Le sénateur Patrick Brazeau a subi son dernier procès criminel mardi, en lien avec son arrestation du 3 avril 2016.

Le sénateur Brazeau de retour devant le juge

Le sénateur Patrick Brazeau, en procès pour refus de fournir un échantillon d’haleine lors d’un alcootest, jure avoir signifié aux policiers qu’il était prêt à se rendre au poste pour souffler dans un autre appareil.

Patrick Brazeau, qui s’est retrouvé en eaux très agitées entre 2013 et 2017, a subi mardi son dernier procès criminel.

Les faits reprochés se sont produits le 3 avril 2016, entre L’Ange-Gardien et Mayo, en Outaouais.

Les deux seuls témoins sont Patrick Brazeau et le policier de la Sûreté du Québec ayant procédé à son arrestation, Jean-François Poirier.

Ce dernier a expliqué avoir répondu à un appel concernant du désordre domestique en début de journée.

Il s’agissait de la conjointe de l’époque de M. Brazeau, indiquant qu’il avait « tout brisé » dans la résidence avant de prendre la fuite en voiture.

Selon M. Brazeau, le couple avait consommé une bouteille de vin et de la bière, mais seulement la veille. Le sénateur dit avoir partagé la bouteille à deux, et bu à lui seul « 5 ou 6 bières ».

Un conflit a éclaté pendant le souper, avant que M. Brazeau aille au lit, vers 23 h.

Une autre chicane a éclaté le lendemain, vers 7 h, et c’est à ce moment que le sénateur, déjà sur la sellette pour d’autres démêlés judiciaires, a pris la fuite dans une Hyundai Accent.

M. Brazeau a été arrêté par la Sûreté du Québec vers 7 h 30 à la suite d’un ratissage policier.

Le policier Poirier, qui avait déjà eu affaire à M. Brazeau, en crise, quelques mois auparavant, l’a reconnu.

Des policiers ont déroulé un tapis clouté sur la route pour le forcer à s’arrêter.

M. Brazeau a ensuite mis les clés sur le toit de la voiture, et en est sorti, à la suite des demandes répétées des agents de la SQ.

Refus

Selon l’agent Poirier, il est évident que Patrick Brazeau a feint de souffler correctement, à trois reprises. « Le conducteur avait les yeux vitreux et sentait l’alcool. »
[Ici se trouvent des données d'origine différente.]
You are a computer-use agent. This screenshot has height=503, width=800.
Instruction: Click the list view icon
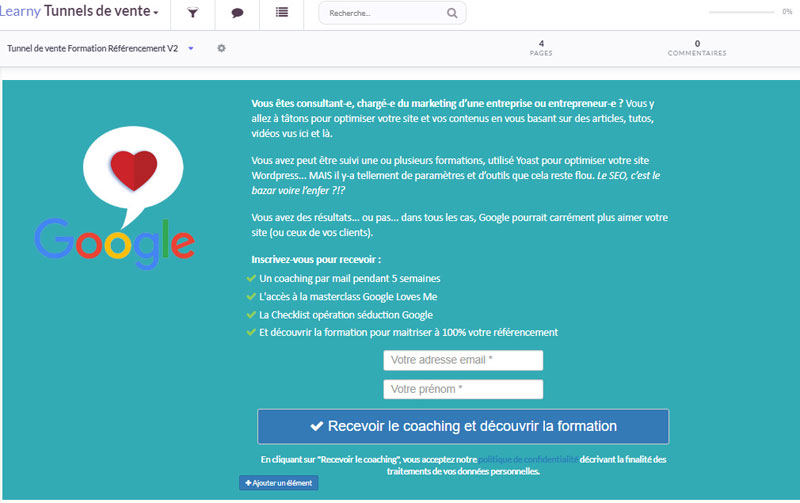tap(281, 13)
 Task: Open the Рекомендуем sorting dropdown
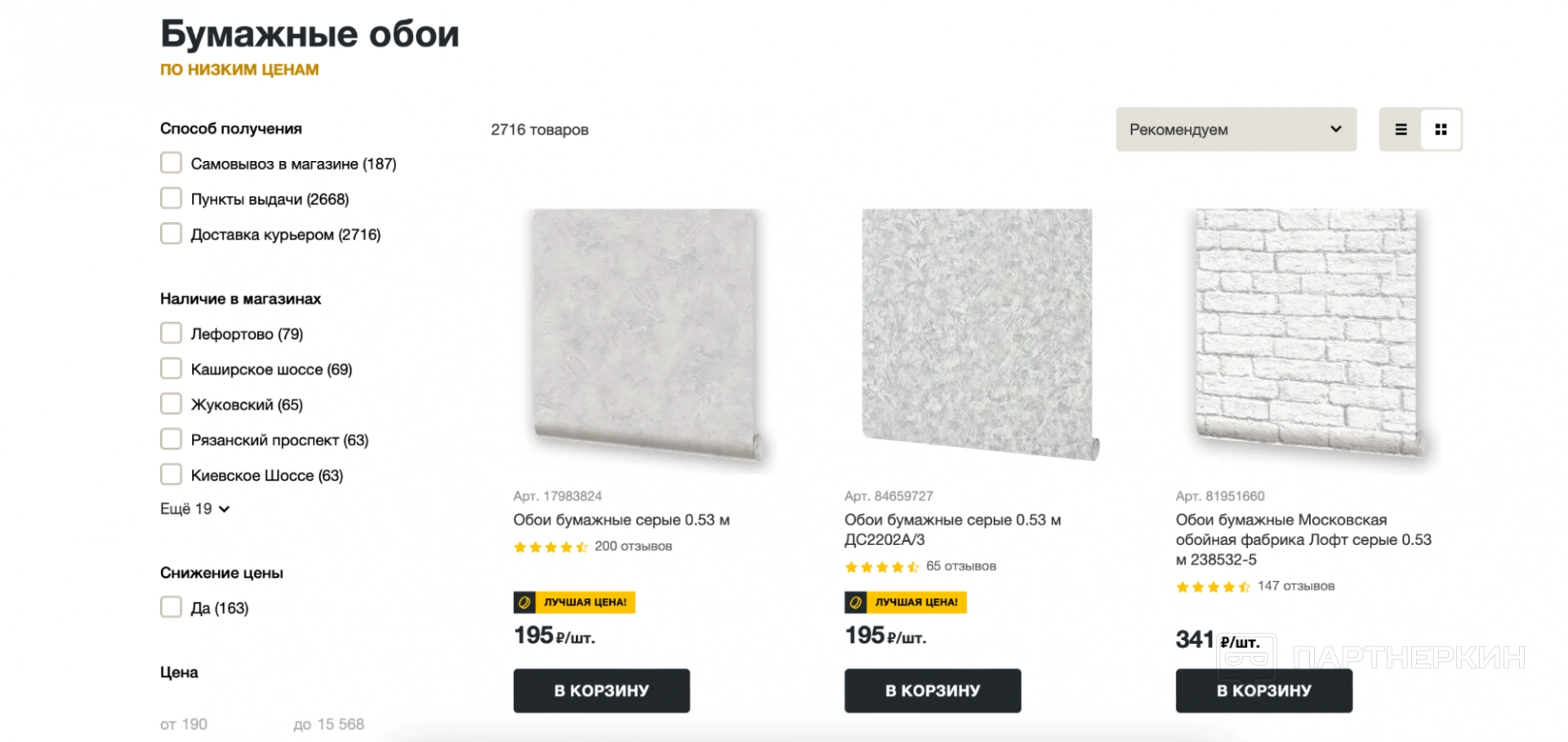click(x=1236, y=129)
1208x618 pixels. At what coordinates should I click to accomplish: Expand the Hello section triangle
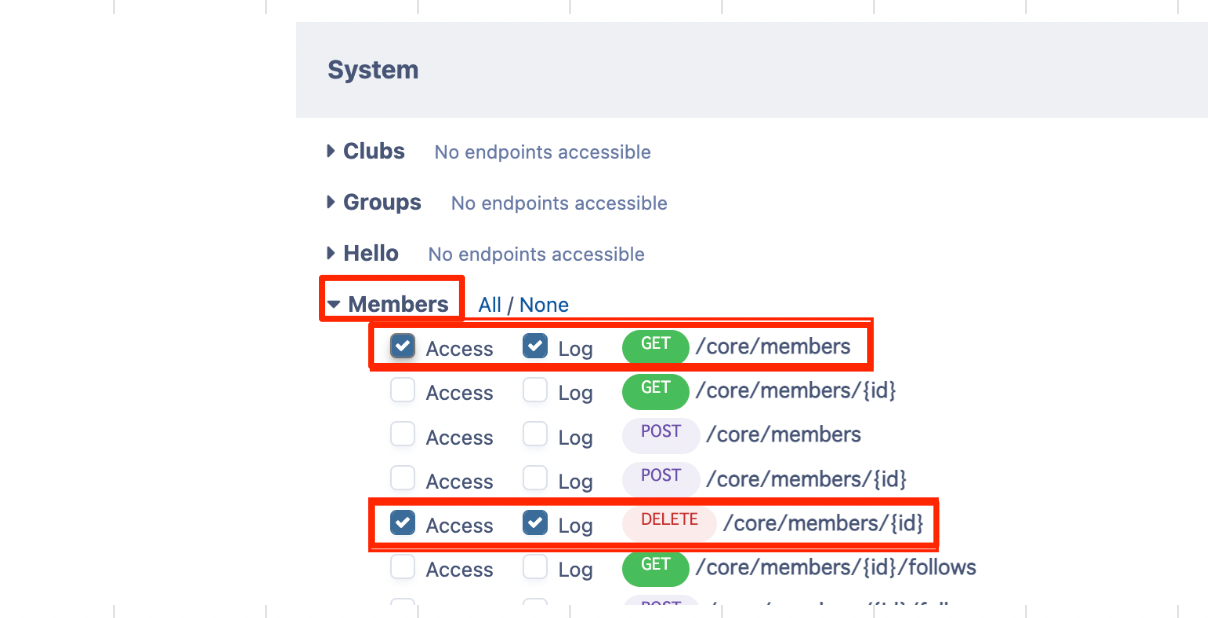331,253
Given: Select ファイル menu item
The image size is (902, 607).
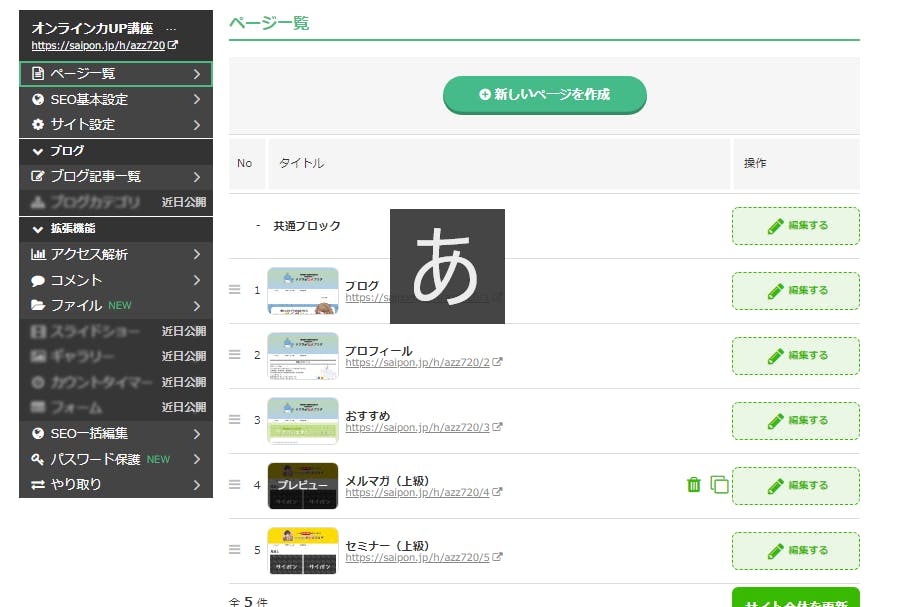Looking at the screenshot, I should tap(115, 306).
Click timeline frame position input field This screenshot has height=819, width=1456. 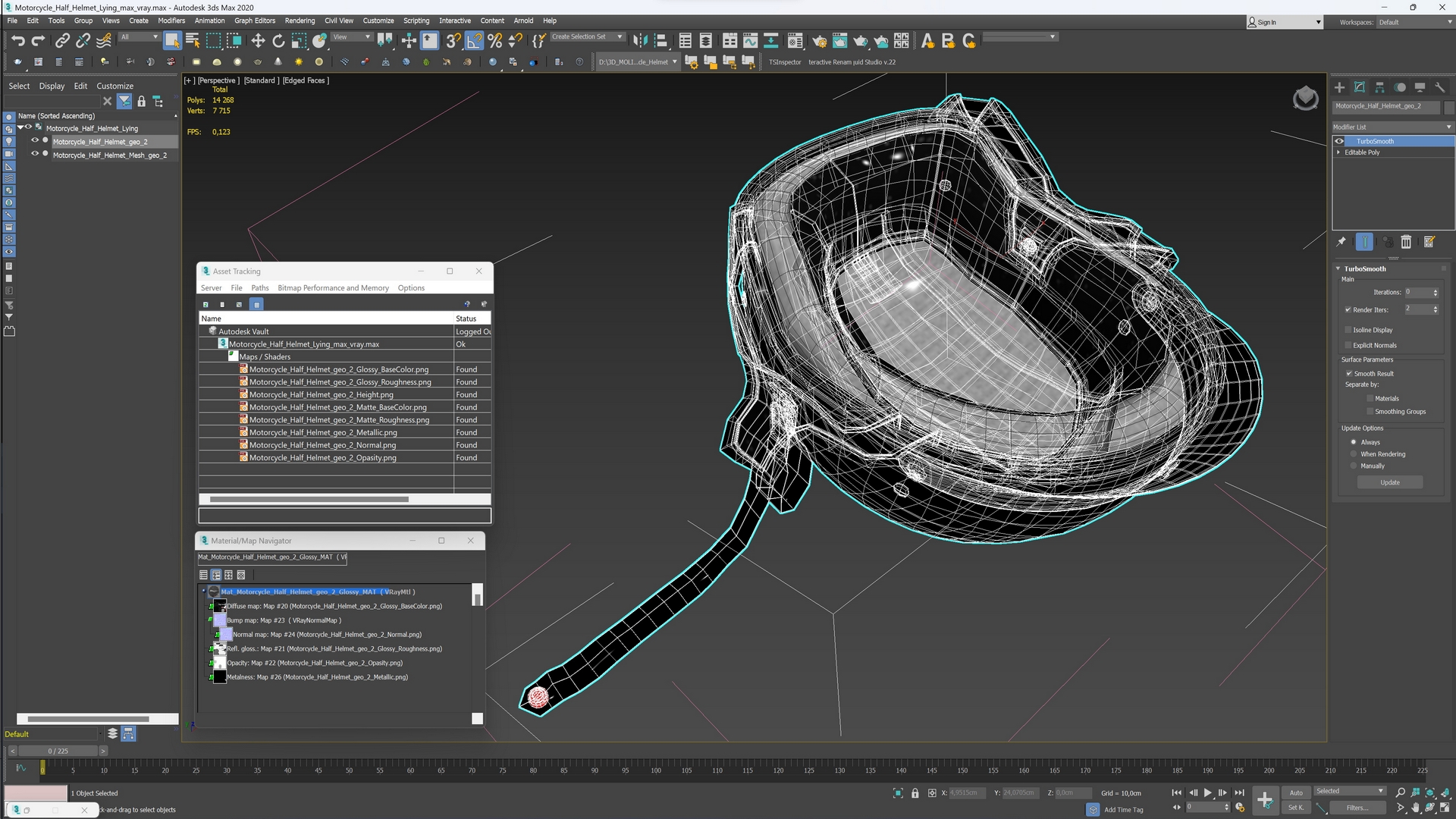(x=55, y=750)
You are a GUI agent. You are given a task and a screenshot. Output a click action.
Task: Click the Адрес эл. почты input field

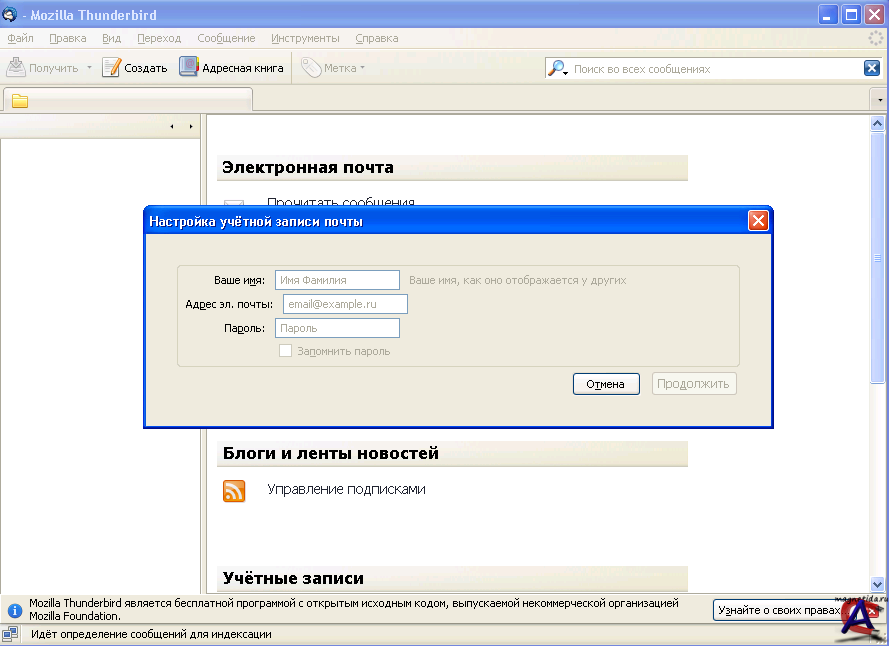point(345,304)
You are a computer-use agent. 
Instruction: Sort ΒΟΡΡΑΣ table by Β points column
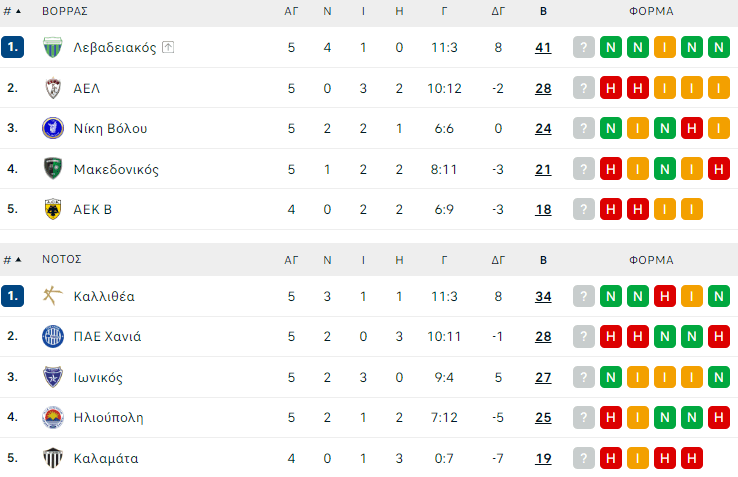[543, 12]
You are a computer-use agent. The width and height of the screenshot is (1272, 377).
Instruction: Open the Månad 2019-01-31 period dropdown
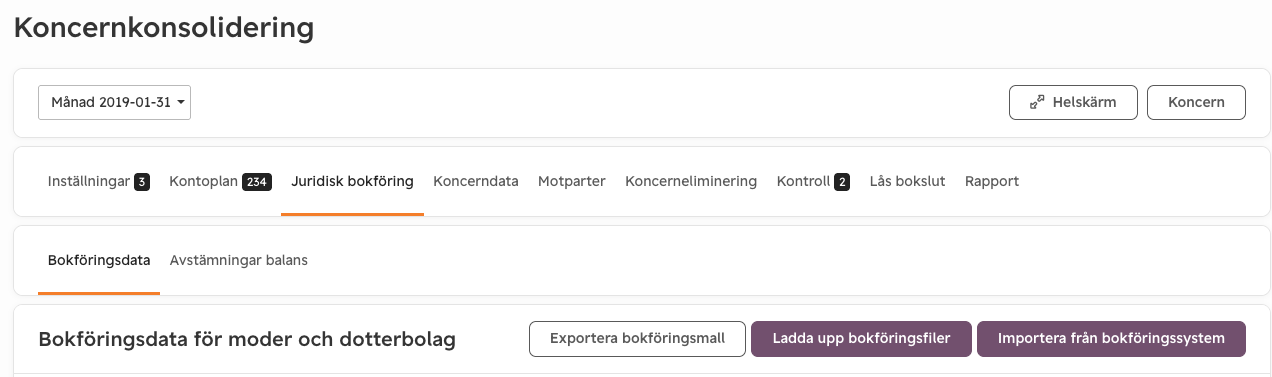click(x=114, y=102)
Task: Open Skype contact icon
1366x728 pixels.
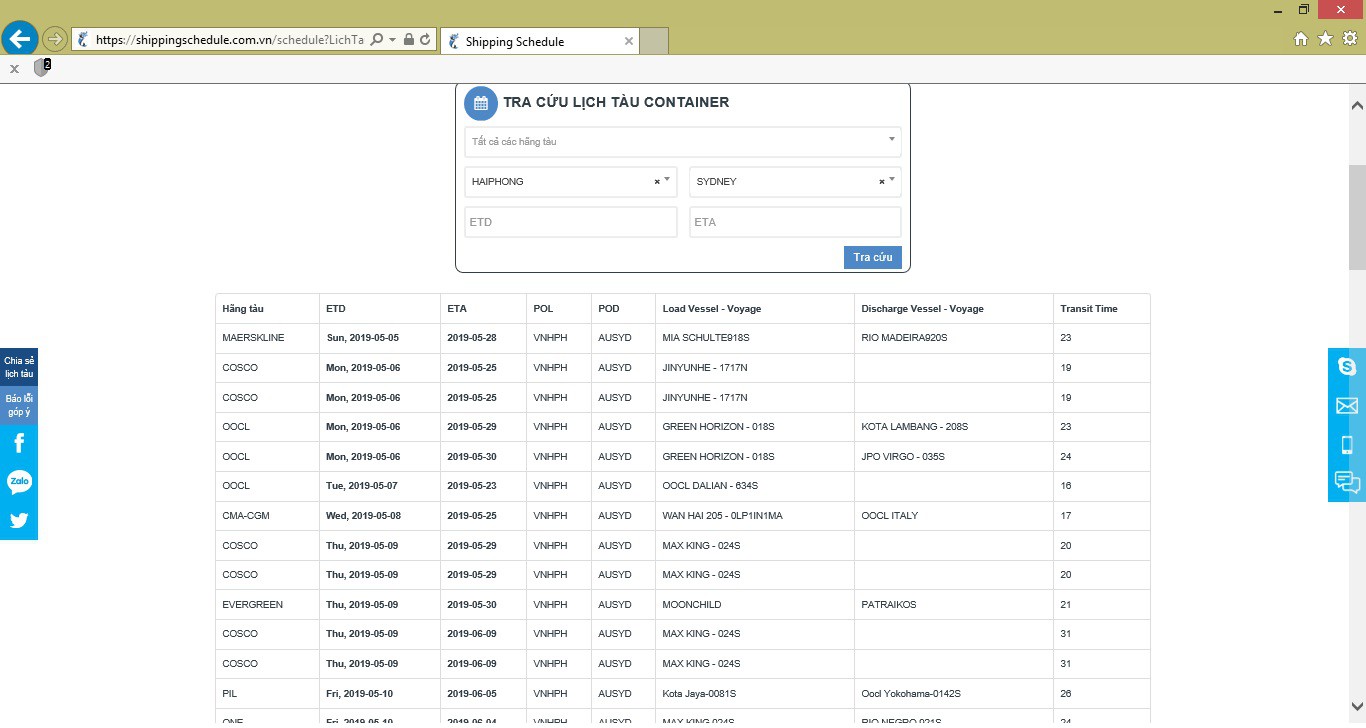Action: [1347, 367]
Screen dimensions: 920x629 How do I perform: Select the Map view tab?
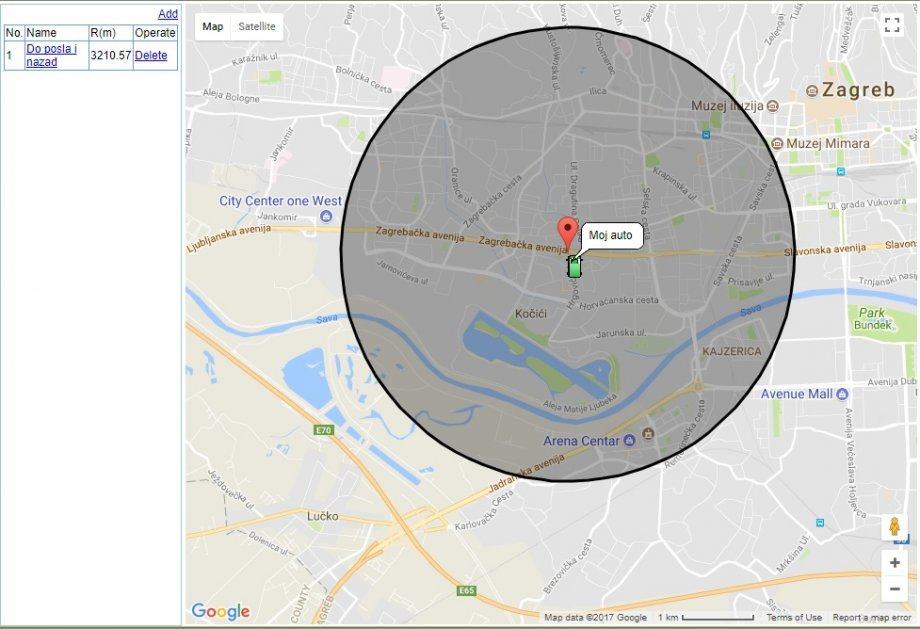pyautogui.click(x=212, y=26)

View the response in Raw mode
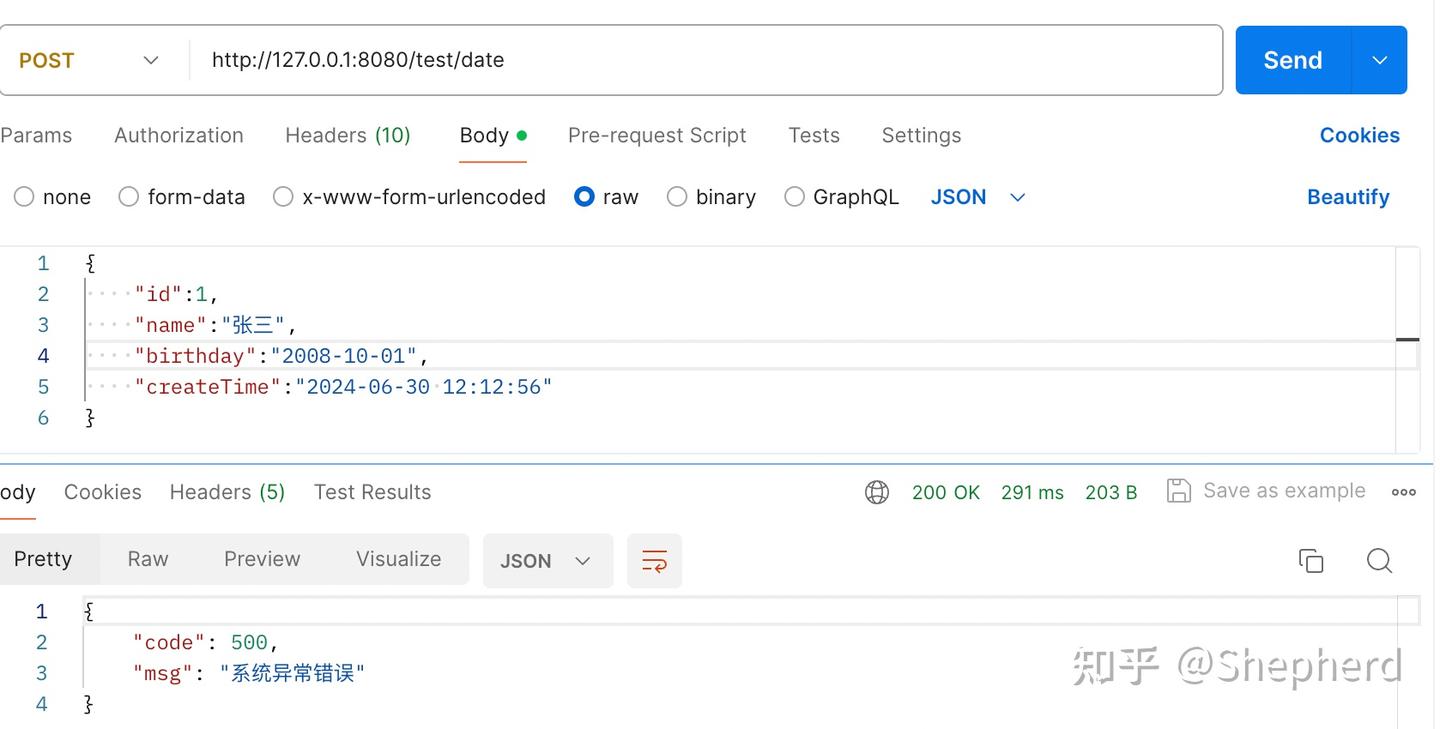[x=147, y=558]
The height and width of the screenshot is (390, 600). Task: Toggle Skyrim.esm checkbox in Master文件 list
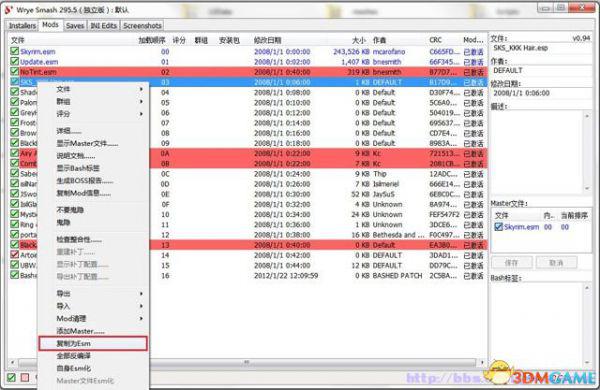pyautogui.click(x=498, y=227)
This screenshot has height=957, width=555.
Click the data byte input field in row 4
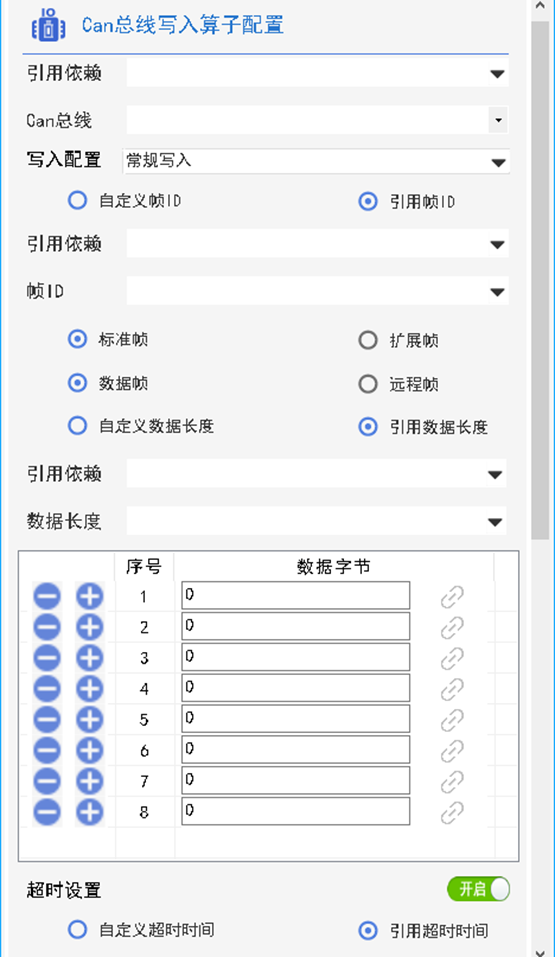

Dans son témoignage, M. Brazeau a dit qu’il conduisait en pleurs, alors qu’il « était au fond du baril ».

Le policier lui a bien fait comprendre que de souffler incorrectement pouvait entraîner une accusation criminelle.

L’éthylomètre a indiqué une première fois que le souffle du conducteur était trop faible.

Le policier a ordonné à M. Brazeau de souffler correctement une deuxième fois, mais ce dernier « soufflait sans trop d’effort ». L’agent a eu l’impression que Patrick Brazeau mordait dans la paille servant d’embout à l’appareil, afin de réduire le débit entrant dans l’éthylomètre.

À la troisième tentative, le policier a senti que M. Brazeau « poussait sur la paille avec sa langue ».

L’appareil n’a jamais pu mesurer un taux d’alcool.

Silence

Patrick Brazeau, peu bavard, a été mis en état d’arrestation.

Le procureur de la Couronne lui a demandé, mardi, pourquoi il ne s’était pas inquiété du mauvais fonctionnement présumé de l’appareil, auprès des policiers. « J’ai étudié deux ans en droit civil, et on nous a toujours dit de garder le silence. C’est ce que j’ai fait », a répondu M. Brazeau.

Les policiers l’ont embarqué, avant de le déposer devant une bibliothèque du secteur Buckingham. On lui a remis une promesse de comparaître à une date ultérieure pour refus de fournir un échantillon d’haleine.

« Le policier m’a dit que j’étais libéré sous promesse à comparaître, a témoigné le sénateur. J’ai demandé pourquoi je n’allais pas au poste (pour souffler dans une autre machine) et on m’a répondu que je devais m’arranger avec mon avocat. »

Le sénateur a reçu une absolution dans une cause de violence conjugale et de possession de drogue, en octobre 2015.

Il a été blanchi des accusations de fraude et de dépenses injustifiées au sénat, en 2016.

Il a ensuite été acquitté d’une première accusation de conduite avec les capacités affaiblies, à Gatineau, le 27 avril 2017.